### [Problem requirements]
A single number is wanted: how many lines of the records below contain the word "computer".
++++++++
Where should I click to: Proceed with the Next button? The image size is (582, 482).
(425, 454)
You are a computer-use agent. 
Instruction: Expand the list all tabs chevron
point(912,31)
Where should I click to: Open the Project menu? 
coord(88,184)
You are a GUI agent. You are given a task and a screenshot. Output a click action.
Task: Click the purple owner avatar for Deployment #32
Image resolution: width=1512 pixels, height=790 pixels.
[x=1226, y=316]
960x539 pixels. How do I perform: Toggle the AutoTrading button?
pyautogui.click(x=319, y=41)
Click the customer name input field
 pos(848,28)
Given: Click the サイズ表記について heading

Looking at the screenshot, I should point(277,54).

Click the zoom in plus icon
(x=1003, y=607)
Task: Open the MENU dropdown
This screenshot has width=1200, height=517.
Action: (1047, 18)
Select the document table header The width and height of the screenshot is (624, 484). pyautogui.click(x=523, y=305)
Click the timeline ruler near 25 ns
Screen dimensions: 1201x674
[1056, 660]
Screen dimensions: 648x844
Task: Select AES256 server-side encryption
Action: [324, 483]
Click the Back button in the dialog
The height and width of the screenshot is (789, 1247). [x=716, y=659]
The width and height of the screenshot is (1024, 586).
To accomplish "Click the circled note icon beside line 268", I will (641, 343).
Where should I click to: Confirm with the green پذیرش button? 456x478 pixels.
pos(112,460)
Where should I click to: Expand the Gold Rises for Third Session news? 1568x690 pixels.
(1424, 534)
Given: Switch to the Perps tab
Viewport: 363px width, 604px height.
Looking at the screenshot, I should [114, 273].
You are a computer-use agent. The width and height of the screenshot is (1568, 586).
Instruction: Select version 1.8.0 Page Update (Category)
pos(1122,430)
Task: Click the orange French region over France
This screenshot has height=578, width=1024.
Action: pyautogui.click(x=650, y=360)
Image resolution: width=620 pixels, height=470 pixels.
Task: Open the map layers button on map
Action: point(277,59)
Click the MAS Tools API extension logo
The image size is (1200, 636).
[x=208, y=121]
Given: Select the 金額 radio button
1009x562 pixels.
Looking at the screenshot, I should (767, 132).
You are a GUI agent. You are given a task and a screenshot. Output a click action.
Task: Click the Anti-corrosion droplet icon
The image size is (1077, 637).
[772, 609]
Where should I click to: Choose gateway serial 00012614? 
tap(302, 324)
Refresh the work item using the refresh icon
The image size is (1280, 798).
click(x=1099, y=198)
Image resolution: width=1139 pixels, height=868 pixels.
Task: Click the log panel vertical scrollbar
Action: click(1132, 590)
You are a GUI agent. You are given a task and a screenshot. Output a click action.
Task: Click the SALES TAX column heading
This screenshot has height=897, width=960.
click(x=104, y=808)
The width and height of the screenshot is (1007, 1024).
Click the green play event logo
++++++++
### [Task solution]
2